SNP位点信息已知的情况下， 选择SNP的GENOTYPING的方法，主要根据你的经费情况设计，我分别给你分析一下现状：

A、一般实验室： 经费一般， 仪器不具备时， 最多用的是以下两种方法：

1、 基于PCR的方法，也叫AS-PCR， (ALLELE-SPECIFIC PCR)的办法，论坛里这方面的东西不少，特别是在遗传发育版面应该很多。 主要原理是利用引物在扩增时3'端相对高的BASE要求，进行设计。这个方法是最便宜的， 不需要酶切， 一次PCR就可以得到GENOTYPING的信息。
缺点： PCR对于3'端的特异性在不同退火温度时有出入， 所以退火温度的摸索很关键，否则假阳性扩增是很容易的。另外， 内参照的设置也很重要，这个东西还是很有意思的。 而且，所使用的引物位置无法人为调整，只能放在SNP的5'段。

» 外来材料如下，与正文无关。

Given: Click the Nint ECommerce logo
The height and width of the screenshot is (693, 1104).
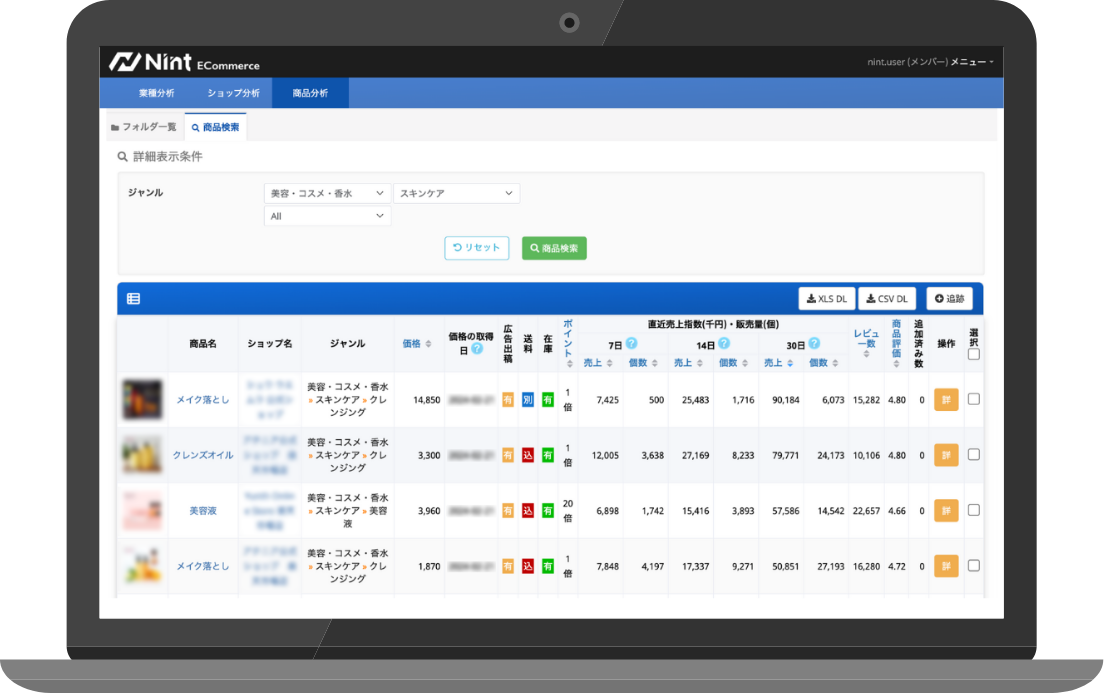Looking at the screenshot, I should [184, 62].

2、基于酶切分型。 依靠限制性内切酶的忠贞性进行单SNP的分型。 SNP突变与否， 可能影响某个酶识别位点的存在或消失。 通过酶切产物的电泳条带，判断SNP的突变的情况， 即纯和， 野生纯和，和杂和子。
当没有直接可利用的酶切位点时，可以采用突变引物中个别BASE，从而凑成切点的设计，也叫做RG-PCR， restriction site generation PCR。

B、有经费的实验室的方法：

这里我写几个自己曾经涉足过的方法，可行性比较强， 但是需要相应的经费支持和相应的仪器，但是通量相对更高， 效率更好：

1、直接测序， 基于PCR产物的直接sequencing的方法， 比对序列结果， 就可以进行SNP的识别和分析。

2、分型质谱， 华大生物信息平台那边可以外接服务， 提供PCR产物即可。

3、pyro-sequencing， 微测序， 中科院遗传所 王沥研究员那里有可以联系的外接服务。

4、D-HPLC， 变性高效液相色谱法。 北京可以去联系做的地方不少， 北京大学生科院有机器， 另外北京大学肿瘤研究所也有机器， 国家人类基因组陈标那里也有一台， 需要做的话， 拿着经费和他们联系就可以， 这个方法也很不错， 价钱可以商量。

5、还有些方法，如DNA芯片技术适合对于large scale 的SNP的筛查， 一般用于组学领域， 可能不适用与您的情况。 还有许多如荧光共振能量转移等方法/探针杂交法等，并未在本领域中国内推广， 就不一一介绍了。